Kirkus Reviews QR Code
COLLUSION by Nomi Prins

COLLUSION

How Central Bankers Rigged the World

by Nomi Prins

Pub Date: May 1st, 2018
ISBN: 978-1-56858-562-8
Publisher: Nation Books

Wall Street executive Prins (All the Presidents’ Bankers: The Hidden Alliances that Drive American Power, 2014, etc.) delivers a sharp-edged critique of the hegemony of central banks over the world’s economies.
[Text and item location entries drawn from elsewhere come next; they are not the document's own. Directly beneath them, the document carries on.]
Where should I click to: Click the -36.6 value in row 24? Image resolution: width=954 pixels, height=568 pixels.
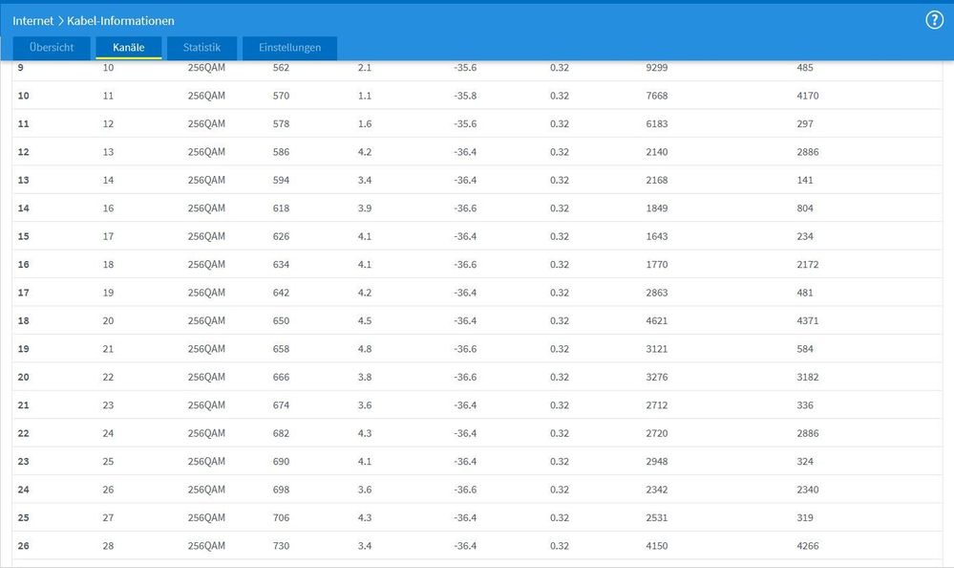(465, 490)
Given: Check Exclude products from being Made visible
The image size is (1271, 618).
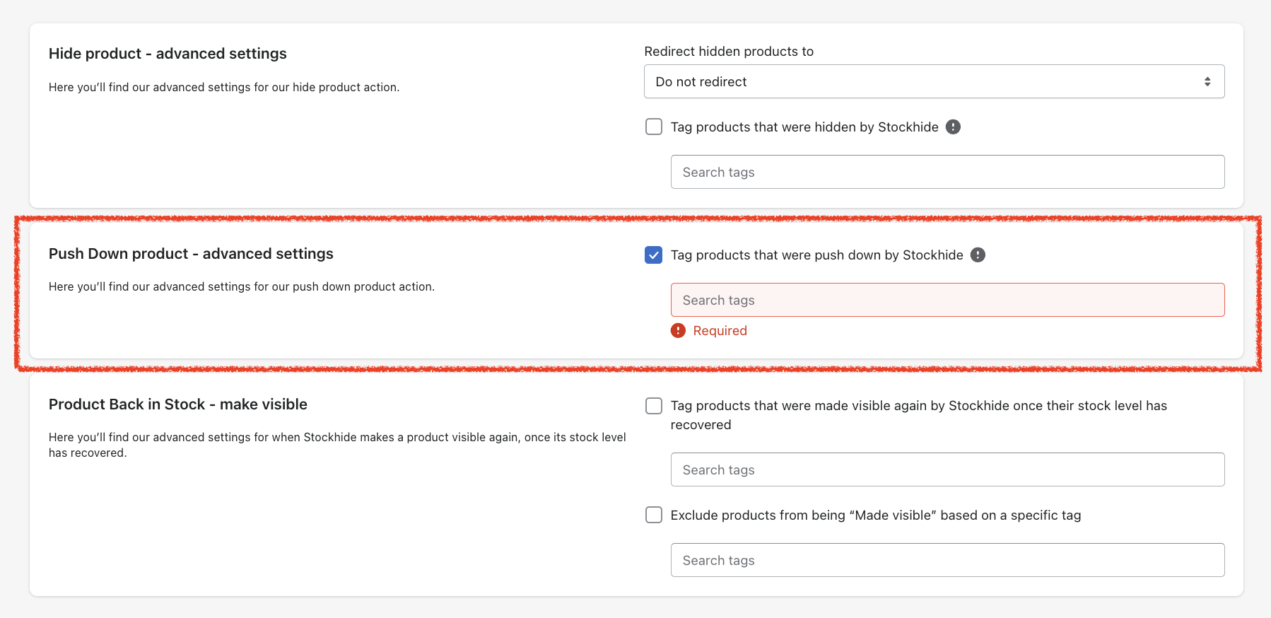Looking at the screenshot, I should pyautogui.click(x=654, y=515).
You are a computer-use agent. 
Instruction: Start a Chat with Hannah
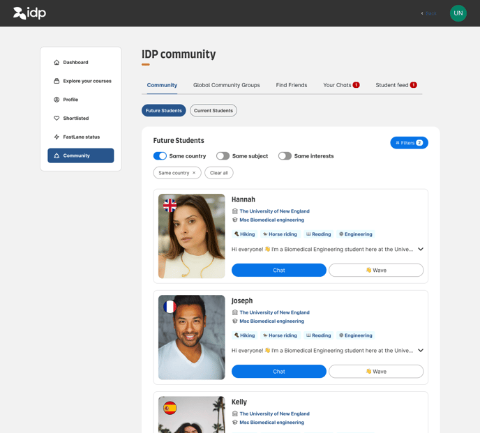tap(278, 271)
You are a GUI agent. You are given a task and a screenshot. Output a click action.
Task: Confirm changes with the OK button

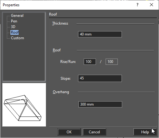pyautogui.click(x=69, y=132)
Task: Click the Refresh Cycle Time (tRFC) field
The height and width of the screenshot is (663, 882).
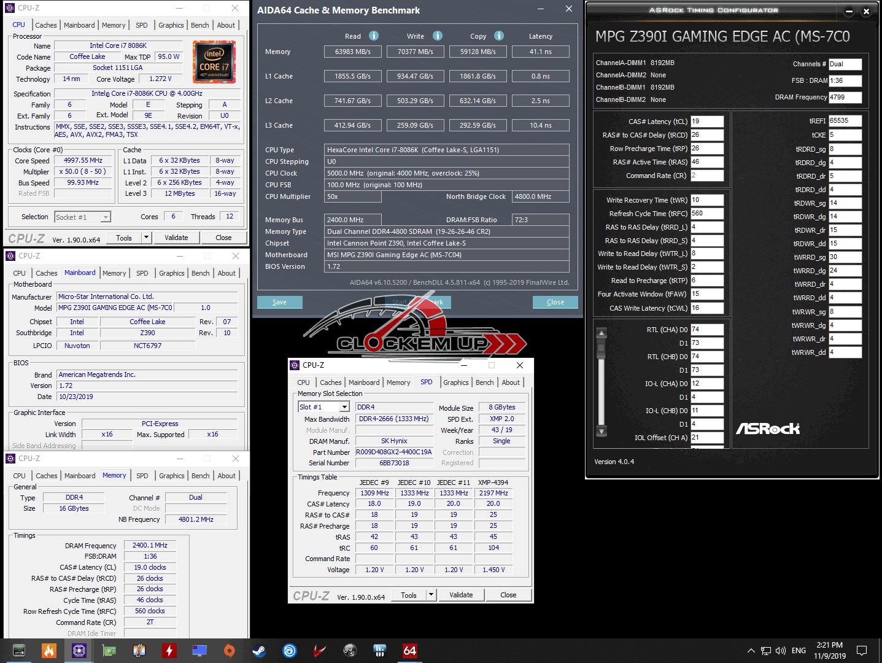Action: 706,214
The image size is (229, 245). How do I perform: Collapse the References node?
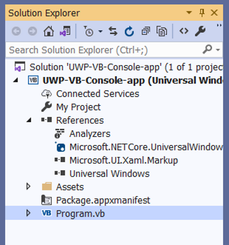(x=29, y=120)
Central banks, supporting too-big-to-fail banking conglomerates, are skilled practitioners of what the author calls “money conjuring,” wherein “the cost of money is rendered abnormally cheap.” Through the trickle-downish machinery of quantitative easement, the very banks that brought on the financial crisis now remembered as the Great Recession reward themselves. In 2017, she notes, U.S. banks used 99 percent of their earnings to buy their own stocks and pay out dividends to their shareholders even as the easement was, at least in theory, supposed to loosen the purse strings and set more money loose in the broader economy. The closeness of central, government-allied banks with their private counterparts, including revolving-door jobs, has meant that regulators are all too willing to overlook excesses and violations; even in moments of financial turmoil brought on by the banks, the “conjurers” and the speculators are rarely blamed. The intervention of central banks in the marketplace, Prins adds, has mostly had the effect of distorting that marketplace by supporting a banking system that requires serious overhaul in the place of mere infusions of cheap money—and this money rarely finds its way into the hands of ordinary borrowers, and certainly not at the cheap rates the banks enjoy. Given that the central banks and those private counterparts have successfully resisted meaningful reform—witness the Trump administration’s efforts to scrap what little regulation there is—the likelihood of a repeat of 2008 seems high indeed. “It only takes one domino to fall to wipe them all out,” Prins warns in closing. “It will again begin with the banks, cripple the markets, and devastate the global economy.”

A somber, important warning that’s likely to cause readers to wonder about the safety of their assets, if not fear for the near-term future.